ICustomDataSet ICustomDataSetInfoProvider.Instantiate(DataSetInfo dataSetInfo)
	// CsvDataSet constructor loads data from file at Path/FileName.
	// Path, FileName are set in GetInfo above.
	return new CsvDataSet(dataSetInfo.Path, dataSetInfo.FileName); 

The minimum work for GetInfo is to try to open the file, to see if it exists and is readable, but in a real example, we would try to open and read the contents of the file, and fill the contents of the DataSetInfo accordingly.

The important part of the implementation is to fill out the DataSetInfo Path and FileName properties based on the existing file path, because the Instantiate method will directly receive the same DataSetInfo created by GetInfo. The Instantiate method can then return a new instance of the custom dataset. Typically you would create a constructor for the dataset which takes in the path and filename retrieved from dataset info.

The second step is the registration of the custom dataset as a DataSetInfo provider for a certain file type. Registering allows Carmenta Engine to know that it should try this custom dataset implementation when it comes across a file with that extension. This is done in application start-up code, through a call to the static method CustomDataSetProxy.RegisterInfoProvider.

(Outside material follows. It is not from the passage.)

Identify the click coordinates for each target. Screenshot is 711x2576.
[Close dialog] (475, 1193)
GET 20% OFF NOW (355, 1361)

This method has two overloads, similarly to the CustomDataSetProxy constructor overloads. One can be used if the custom dataset is defined in a separate library, in which case the three properties api, className, and libraryName must be provided as parameters to RegisterInfoProvider. The other can be used if the custom dataset is defined in the application’s codebase, in which case you must provide a dummy instance of this custom dataset in the RegisterInfoProvider parameters.

For both overloads, the first parameter represents the file extension for which you are registering this custom dataset. For example, registering a custom dataset reading CSV files could look like this:

CustomDataSetProxy.RegisterInfoProvider("csv", new CsvDataSet());

Or like this:

CustomDataSetProxy.RegisterInfoProvider("csv", CustomApi.Net, "./MyCustomObjects.dll", "MyNamespace.CsvDataSet");

Note that if the provided extension is already supported by a built-in Carmenta Engine dataset, the priority is given to the custom dataset when searching for a DataSetInfo provider matching a given file. This allows easily overriding the built-in Carmenta Engine dataset implementation by a custom dataset implementation which might be more specific to your usage of the data. A wildcarded expression can also be used as the extension, to match several file types.

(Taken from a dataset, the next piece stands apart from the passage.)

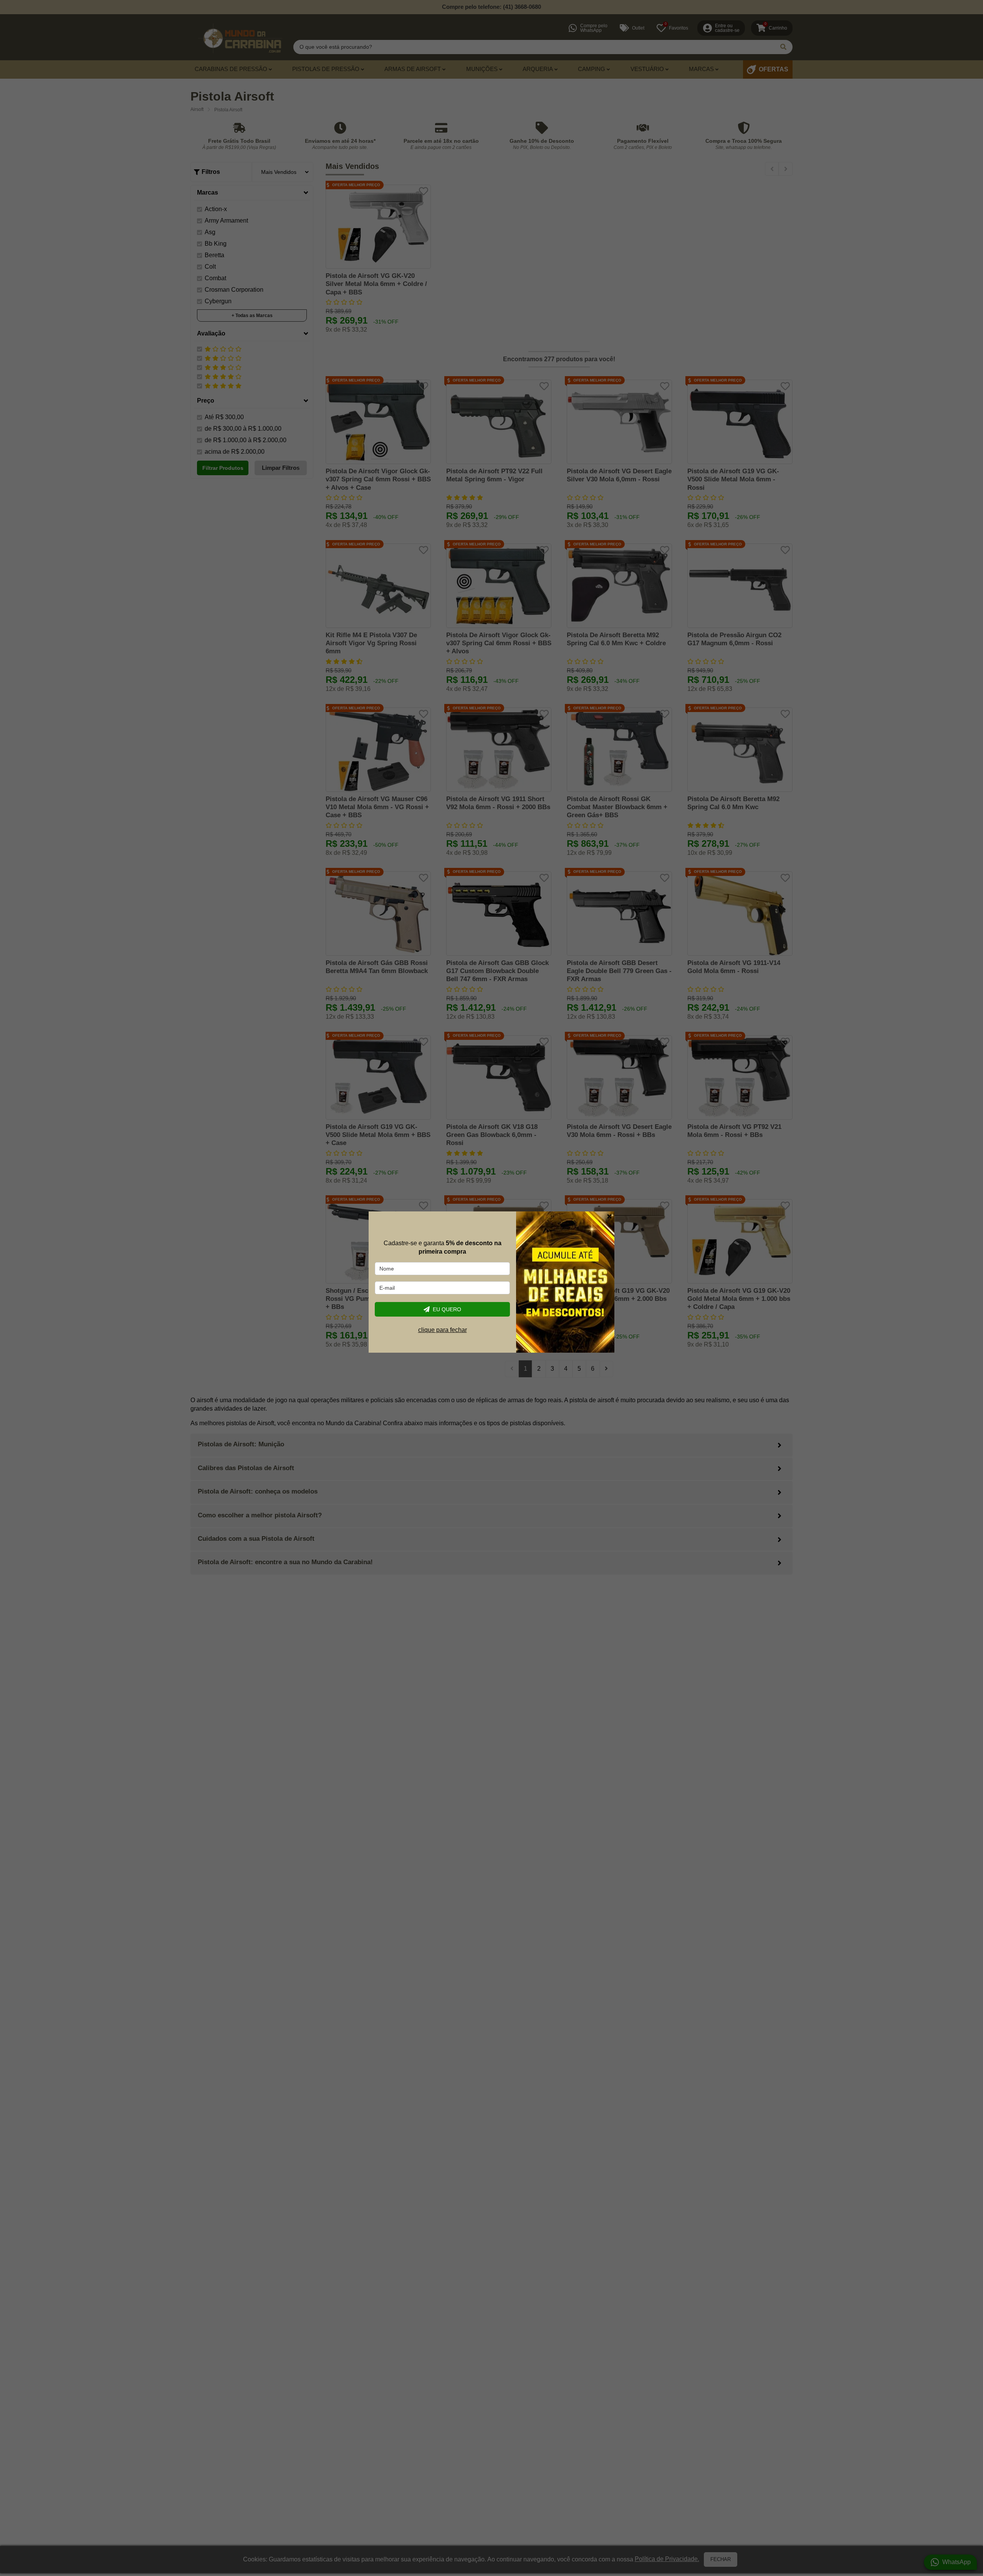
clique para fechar (442, 1329)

Once the implementation and registration steps are both done, custom dataset instances can be dynamically created based on a given file or folder:

DataSetInfo info = DataSetInfo.FromFile("path/to/a/file.csv");
DataSet myNewCustomDataSet = info.CreateDataSet();
Debug.Assert(myNewCustomDataSet != null);

Here’s a simple example application, based on the Carmenta Engine sample custom CsvDataSet, which can dynamically load any CSV file from the disk, and add it to the view:

In this example, a simple file browser can be opened to choose any file of extension “txt” or “csv”. A custom DataSet instance is created using the process described in use case 2. You can try it out with the CSV file “points.txt” included in the code folder.

The application code also provides a few example usages for the created instance, but the list is not extensive!

  • The dataset instance is added to an existing DataSetSet connected to the View. The point Features returned by the instance will simply be visualized with a symbol.
  • The Features will also be visualized with a text attribute if the DataSetInfo returned at least one Feature attribute.
  • The View area is updated to center on the loaded data.

As a bonus, since the DataSetInfo mechanism is exactly the same as for built-in datasets, this application also works with other vector files! Simply change the target extensions in the file browser to load other file types, such as a Shapefile.